The new program lets home buyers apply the tax-credit advance against the FHA's 3.5% down payment requirement only if the loan is handled through a state housing-finance agency; otherwise the tax advance may only be used to cover closing costs, to increase the down payment, or to buy down the mortgage's interest rate. The FHA already allows down payment assistance from family, employers, and governmental agencies, but generally bars it from sellers, mortgage writers, or others who would benefit financially from the transaction.
How will this affect FHA defaults? Businessweek has this tidbit (emphasis added):
First, the source of a downpayment can make a big difference. For FHA-backed mortgages made in fiscal 2000, the foreclosure rate was 5.95% when homebuyers made the downpayment -- but 7.9% when it came from the buyer's family and 15% when it came, indirectly, from the seller in a practice that is now banned.
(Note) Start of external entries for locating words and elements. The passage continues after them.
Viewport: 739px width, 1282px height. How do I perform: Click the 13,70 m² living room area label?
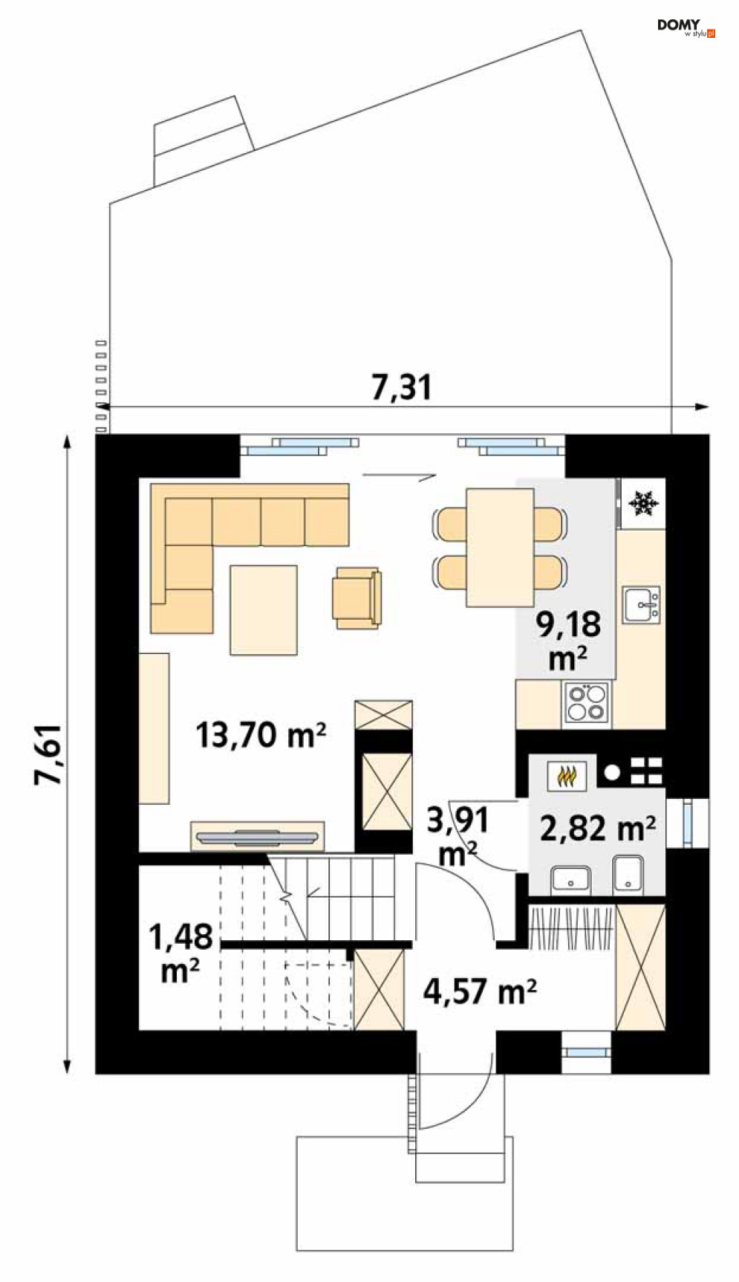tap(261, 735)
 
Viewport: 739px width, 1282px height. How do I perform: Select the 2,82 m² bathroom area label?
tap(598, 828)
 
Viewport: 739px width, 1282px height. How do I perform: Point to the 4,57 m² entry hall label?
tap(480, 991)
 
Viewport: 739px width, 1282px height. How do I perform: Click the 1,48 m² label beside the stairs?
tap(181, 954)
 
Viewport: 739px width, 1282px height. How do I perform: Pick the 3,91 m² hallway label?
tap(458, 837)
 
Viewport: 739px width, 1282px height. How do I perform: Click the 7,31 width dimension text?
tap(402, 387)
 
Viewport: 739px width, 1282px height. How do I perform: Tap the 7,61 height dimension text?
tap(50, 754)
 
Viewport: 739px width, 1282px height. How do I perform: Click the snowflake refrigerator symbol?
tap(643, 503)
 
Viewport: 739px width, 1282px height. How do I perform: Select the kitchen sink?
tap(641, 604)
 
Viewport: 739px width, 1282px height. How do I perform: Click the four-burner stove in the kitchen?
tap(586, 702)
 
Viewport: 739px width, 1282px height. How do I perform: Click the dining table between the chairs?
tap(500, 547)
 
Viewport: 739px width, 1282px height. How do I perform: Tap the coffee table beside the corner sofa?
tap(264, 609)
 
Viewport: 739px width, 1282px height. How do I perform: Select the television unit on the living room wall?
tap(258, 836)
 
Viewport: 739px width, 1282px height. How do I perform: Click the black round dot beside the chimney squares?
tap(611, 772)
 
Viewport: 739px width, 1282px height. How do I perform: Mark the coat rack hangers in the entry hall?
tap(572, 927)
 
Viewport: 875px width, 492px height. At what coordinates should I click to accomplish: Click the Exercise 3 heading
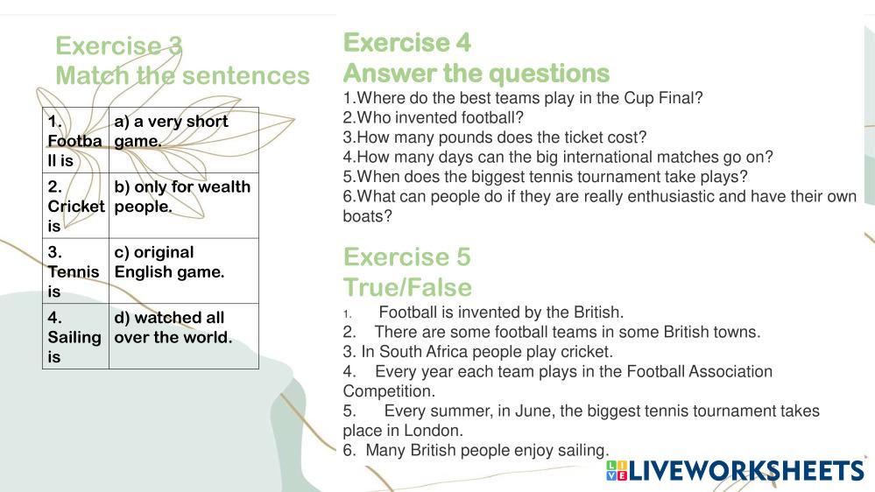pyautogui.click(x=119, y=46)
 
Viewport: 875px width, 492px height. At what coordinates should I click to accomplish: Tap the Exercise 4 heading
pyautogui.click(x=406, y=42)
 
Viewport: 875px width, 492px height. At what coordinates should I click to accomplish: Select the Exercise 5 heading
pyautogui.click(x=406, y=257)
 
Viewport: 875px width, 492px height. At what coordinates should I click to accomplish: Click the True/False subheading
pyautogui.click(x=407, y=287)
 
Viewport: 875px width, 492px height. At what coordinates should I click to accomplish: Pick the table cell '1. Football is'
pyautogui.click(x=75, y=140)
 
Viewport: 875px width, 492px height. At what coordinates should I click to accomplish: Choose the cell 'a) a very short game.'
pyautogui.click(x=184, y=140)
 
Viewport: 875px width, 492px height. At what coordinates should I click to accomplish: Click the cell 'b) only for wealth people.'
pyautogui.click(x=184, y=205)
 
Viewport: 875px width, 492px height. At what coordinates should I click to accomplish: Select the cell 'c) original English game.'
pyautogui.click(x=184, y=271)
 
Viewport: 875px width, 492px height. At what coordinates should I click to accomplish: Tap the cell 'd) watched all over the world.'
pyautogui.click(x=184, y=336)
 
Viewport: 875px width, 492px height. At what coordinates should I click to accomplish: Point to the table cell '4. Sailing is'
pyautogui.click(x=75, y=336)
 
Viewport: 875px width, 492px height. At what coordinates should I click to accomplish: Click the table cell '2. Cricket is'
pyautogui.click(x=75, y=205)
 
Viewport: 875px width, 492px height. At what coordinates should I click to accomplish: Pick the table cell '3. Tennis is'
pyautogui.click(x=75, y=271)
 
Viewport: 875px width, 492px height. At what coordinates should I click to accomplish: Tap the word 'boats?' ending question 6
pyautogui.click(x=367, y=216)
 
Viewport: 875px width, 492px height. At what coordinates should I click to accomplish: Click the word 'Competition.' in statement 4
pyautogui.click(x=389, y=391)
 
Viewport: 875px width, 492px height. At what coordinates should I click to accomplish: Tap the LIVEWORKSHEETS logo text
pyautogui.click(x=746, y=471)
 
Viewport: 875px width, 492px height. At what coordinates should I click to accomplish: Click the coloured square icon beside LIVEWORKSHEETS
pyautogui.click(x=617, y=471)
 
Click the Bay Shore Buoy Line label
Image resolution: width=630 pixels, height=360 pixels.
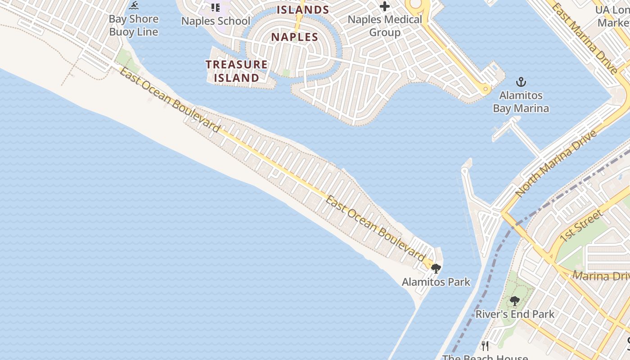pyautogui.click(x=134, y=25)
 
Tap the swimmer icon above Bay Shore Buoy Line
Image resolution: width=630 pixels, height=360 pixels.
pyautogui.click(x=134, y=6)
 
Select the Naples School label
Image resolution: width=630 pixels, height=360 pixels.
pyautogui.click(x=216, y=21)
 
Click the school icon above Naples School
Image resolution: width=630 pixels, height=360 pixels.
pyautogui.click(x=216, y=7)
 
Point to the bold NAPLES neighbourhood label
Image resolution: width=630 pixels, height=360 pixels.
pyautogui.click(x=295, y=37)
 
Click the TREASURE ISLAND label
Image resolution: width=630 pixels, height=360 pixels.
pyautogui.click(x=237, y=71)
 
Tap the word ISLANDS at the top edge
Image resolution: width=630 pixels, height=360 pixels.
pyautogui.click(x=302, y=9)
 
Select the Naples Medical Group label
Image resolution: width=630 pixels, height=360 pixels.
pyautogui.click(x=385, y=26)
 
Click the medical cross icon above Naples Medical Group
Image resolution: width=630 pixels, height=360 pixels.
pyautogui.click(x=385, y=6)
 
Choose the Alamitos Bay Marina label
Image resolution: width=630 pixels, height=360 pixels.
pyautogui.click(x=521, y=102)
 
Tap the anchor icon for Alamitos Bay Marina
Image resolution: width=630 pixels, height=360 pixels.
pyautogui.click(x=521, y=82)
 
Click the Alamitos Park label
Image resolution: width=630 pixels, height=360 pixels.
pyautogui.click(x=436, y=282)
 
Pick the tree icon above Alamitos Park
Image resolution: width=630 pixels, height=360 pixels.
pyautogui.click(x=436, y=269)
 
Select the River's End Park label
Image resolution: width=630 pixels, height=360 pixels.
pyautogui.click(x=515, y=314)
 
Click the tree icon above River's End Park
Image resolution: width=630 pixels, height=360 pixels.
pyautogui.click(x=515, y=301)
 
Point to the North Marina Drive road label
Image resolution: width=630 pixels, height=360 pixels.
pyautogui.click(x=556, y=163)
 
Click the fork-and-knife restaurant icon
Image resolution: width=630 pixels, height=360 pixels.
pyautogui.click(x=485, y=346)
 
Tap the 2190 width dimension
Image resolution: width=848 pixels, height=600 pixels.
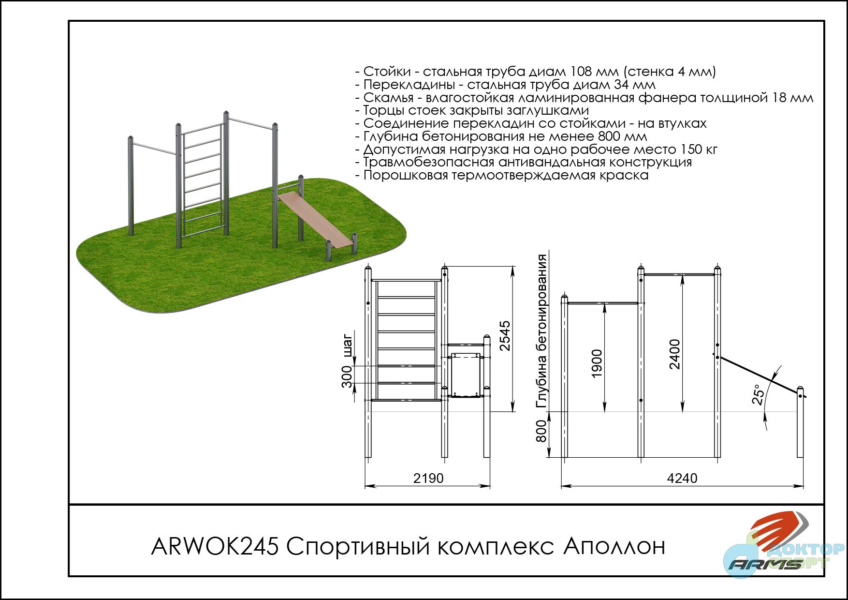pyautogui.click(x=428, y=478)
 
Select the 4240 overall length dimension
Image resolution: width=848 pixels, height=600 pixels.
pyautogui.click(x=682, y=478)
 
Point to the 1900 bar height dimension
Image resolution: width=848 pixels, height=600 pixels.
pyautogui.click(x=597, y=364)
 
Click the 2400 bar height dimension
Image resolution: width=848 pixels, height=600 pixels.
pyautogui.click(x=674, y=354)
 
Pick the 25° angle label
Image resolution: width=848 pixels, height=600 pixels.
pyautogui.click(x=759, y=394)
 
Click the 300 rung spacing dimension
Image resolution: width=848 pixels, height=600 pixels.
pyautogui.click(x=347, y=377)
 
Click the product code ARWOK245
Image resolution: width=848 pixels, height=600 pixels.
pyautogui.click(x=215, y=547)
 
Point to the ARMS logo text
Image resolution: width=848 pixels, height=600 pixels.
pyautogui.click(x=765, y=564)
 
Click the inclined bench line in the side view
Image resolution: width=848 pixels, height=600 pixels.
pyautogui.click(x=759, y=375)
When downpayment assistance came from a government agency -- eg, a state housing finance agency -- the default rate was 13.1%, more than double the rate when homebuyers coughed up the downpayment themselves.Unlike normal times where government agencies have a limited budget which means few would be able to qualify (limiting the damage).. the funding here basically comes from the borrower and so there are no budgetary restrictions. This means that the monetization of the tax credit will have a much greater impact than I previously thought. If you thought inventory was low on the low end before just wait until this program is fully implemented. Buyers will be able to have zero down and have the sellers pay closing costs... Nothing like impulse buying a house. Clearly we have learned nothing from the housing bubble.